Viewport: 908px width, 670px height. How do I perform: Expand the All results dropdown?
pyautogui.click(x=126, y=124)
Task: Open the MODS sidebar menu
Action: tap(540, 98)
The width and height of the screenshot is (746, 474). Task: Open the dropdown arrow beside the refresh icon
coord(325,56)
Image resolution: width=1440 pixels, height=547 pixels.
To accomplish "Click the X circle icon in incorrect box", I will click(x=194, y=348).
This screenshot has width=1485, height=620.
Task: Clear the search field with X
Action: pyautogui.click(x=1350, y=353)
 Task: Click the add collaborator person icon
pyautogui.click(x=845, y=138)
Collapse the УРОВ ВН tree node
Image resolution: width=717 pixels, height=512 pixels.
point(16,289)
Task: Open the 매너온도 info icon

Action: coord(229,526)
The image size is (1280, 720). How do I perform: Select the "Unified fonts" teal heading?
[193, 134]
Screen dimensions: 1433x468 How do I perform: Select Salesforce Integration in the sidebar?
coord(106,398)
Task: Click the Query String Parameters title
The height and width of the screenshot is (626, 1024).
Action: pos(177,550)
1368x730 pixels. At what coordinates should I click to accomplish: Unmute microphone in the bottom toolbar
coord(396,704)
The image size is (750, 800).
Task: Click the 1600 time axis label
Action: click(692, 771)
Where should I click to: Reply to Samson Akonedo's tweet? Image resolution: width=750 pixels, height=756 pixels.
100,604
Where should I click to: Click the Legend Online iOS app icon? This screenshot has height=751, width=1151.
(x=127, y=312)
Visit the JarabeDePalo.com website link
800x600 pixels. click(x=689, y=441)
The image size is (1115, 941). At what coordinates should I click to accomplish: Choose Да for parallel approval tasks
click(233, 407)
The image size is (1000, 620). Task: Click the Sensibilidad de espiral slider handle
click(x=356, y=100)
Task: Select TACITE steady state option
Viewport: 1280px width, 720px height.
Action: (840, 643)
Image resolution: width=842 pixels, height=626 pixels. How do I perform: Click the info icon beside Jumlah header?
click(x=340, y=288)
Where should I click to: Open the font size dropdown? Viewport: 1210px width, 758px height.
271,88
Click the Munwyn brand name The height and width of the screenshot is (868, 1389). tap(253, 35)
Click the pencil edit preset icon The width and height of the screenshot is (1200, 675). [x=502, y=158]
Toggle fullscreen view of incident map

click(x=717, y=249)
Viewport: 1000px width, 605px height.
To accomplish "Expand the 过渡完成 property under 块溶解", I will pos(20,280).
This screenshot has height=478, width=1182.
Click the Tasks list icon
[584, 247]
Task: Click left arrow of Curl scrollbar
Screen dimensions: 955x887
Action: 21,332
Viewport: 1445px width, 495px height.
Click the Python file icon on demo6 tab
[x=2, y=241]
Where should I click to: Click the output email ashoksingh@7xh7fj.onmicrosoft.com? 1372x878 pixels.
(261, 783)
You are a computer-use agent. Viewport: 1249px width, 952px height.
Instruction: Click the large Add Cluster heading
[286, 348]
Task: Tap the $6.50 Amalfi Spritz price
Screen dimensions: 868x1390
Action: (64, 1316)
——————
What is being asked:
Retype the entries above exactly, but only from the line containing "Image resolution: width=842" through the line containing "You are a computer-use", both included.

Written solution:
Image resolution: width=842 pixels, height=626 pixels. How do I perform: Click the info icon beside Jumlah header?
click(x=340, y=288)
Where should I click to: Open the font size dropdown? Viewport: 1210px width, 758px height.
271,88
Click the Munwyn brand name The height and width of the screenshot is (868, 1389). tap(253, 35)
Click the pencil edit preset icon The width and height of the screenshot is (1200, 675). [x=502, y=158]
Toggle fullscreen view of incident map

click(x=717, y=249)
Viewport: 1000px width, 605px height.
To accomplish "Expand the 过渡完成 property under 块溶解", I will pos(20,280).
This screenshot has height=478, width=1182.
Click the Tasks list icon
[584, 247]
Task: Click left arrow of Curl scrollbar
Screen dimensions: 955x887
Action: 21,332
Viewport: 1445px width, 495px height.
Click the Python file icon on demo6 tab
[x=2, y=241]
Where should I click to: Click the output email ashoksingh@7xh7fj.onmicrosoft.com? 1372x878 pixels.
(261, 783)
You are a computer-use agent. Viewport: 1249px width, 952px height.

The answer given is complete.